CHALLENGE -> Starting at the line that contains "Hướng Dẫn Thi" and stopping after the line that contains "Tất Tần Tật", rewrite each of those lines in full, and adjust every coordinate by adding -106 to each of its numbers.

— START OF MATERIAL FOR THIS TASK —

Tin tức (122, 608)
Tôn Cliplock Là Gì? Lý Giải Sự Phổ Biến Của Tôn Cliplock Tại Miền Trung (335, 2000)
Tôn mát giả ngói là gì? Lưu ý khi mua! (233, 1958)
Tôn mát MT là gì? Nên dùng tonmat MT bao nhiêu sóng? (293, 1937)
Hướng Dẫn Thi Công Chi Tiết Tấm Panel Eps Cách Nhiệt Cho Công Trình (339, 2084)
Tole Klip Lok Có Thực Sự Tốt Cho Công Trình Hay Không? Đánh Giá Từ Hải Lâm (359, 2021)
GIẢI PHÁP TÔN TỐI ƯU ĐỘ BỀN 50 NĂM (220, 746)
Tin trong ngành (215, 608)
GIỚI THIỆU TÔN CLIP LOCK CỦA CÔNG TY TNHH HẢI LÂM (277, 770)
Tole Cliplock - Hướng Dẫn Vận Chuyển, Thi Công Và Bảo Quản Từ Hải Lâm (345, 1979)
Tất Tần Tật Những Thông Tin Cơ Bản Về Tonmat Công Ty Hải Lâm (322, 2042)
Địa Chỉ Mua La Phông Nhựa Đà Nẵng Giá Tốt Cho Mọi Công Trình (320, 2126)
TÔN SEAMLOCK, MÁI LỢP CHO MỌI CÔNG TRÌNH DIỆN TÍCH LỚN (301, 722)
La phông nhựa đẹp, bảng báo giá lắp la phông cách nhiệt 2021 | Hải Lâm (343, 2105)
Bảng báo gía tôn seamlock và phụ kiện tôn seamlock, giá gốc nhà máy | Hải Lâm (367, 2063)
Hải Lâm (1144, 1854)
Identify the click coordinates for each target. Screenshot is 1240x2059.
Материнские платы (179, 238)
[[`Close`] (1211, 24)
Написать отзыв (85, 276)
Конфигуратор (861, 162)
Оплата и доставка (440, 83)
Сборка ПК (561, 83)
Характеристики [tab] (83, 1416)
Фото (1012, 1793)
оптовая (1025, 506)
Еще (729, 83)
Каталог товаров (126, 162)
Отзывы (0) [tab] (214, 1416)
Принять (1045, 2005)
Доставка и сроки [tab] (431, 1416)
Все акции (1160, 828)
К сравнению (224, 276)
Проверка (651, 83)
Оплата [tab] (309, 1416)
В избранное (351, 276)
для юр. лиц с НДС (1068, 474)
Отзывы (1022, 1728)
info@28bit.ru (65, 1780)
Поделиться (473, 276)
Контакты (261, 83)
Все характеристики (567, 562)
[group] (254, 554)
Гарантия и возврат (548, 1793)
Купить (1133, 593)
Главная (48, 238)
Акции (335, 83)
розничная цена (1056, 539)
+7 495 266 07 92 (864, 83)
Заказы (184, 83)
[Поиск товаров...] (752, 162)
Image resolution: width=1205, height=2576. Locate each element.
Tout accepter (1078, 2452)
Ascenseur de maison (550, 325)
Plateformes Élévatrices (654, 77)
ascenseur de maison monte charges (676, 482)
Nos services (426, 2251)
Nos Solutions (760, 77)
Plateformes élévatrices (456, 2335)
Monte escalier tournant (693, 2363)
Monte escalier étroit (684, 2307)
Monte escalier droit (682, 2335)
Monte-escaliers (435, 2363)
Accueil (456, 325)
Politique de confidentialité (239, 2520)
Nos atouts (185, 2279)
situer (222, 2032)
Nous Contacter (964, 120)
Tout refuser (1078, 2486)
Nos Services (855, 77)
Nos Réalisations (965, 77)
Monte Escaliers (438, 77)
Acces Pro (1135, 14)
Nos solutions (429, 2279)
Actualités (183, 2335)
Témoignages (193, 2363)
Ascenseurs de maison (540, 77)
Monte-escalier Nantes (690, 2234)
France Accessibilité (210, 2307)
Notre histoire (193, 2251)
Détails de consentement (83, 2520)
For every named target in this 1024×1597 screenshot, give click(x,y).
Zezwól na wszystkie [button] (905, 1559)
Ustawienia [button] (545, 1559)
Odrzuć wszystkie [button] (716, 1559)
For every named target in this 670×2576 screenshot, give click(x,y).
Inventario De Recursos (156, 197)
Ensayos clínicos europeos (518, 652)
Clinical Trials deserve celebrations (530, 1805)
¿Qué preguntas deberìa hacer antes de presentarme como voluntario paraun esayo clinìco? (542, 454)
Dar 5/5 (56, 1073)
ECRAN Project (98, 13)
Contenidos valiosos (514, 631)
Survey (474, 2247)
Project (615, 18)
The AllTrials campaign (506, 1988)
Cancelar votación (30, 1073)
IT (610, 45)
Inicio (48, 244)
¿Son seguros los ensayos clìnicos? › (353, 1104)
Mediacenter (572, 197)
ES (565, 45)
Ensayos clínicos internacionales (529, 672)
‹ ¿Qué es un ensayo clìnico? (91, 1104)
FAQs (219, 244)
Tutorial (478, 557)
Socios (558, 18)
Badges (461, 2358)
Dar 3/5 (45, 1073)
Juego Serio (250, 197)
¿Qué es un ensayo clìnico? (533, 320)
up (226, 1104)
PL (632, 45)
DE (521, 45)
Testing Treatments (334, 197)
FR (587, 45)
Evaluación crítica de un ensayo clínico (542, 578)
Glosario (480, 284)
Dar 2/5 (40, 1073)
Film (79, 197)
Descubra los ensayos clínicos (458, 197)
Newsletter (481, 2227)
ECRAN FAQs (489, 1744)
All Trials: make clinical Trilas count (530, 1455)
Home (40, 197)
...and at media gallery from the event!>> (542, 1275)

— END OF MATERIAL FOR THIS TASK —

COMPLETE RESPONSE ->
Hướng Dẫn Thi Công Chi Tiết Tấm Panel Eps Cách Nhiệt Cho Công Trình (233, 1978)
Tole Klip Lok Có Thực Sự Tốt Cho Công Trình Hay Không? Đánh Giá Từ Hải Lâm (253, 1915)
GIẢI PHÁP TÔN TỐI ƯU ĐỘ BỀN 50 NĂM (114, 640)
Tin trong ngành (109, 502)
GIỚI THIỆU TÔN CLIP LOCK CỦA CÔNG TY TNHH HẢI LÂM (171, 664)
Tole Cliplock - Hướng Dẫn Vận Chuyển, Thi Công Và Bảo Quản Từ Hải Lâm (239, 1873)
Tất Tần Tật Những Thông Tin Cơ Bản Về Tonmat Công Ty Hải Lâm (216, 1936)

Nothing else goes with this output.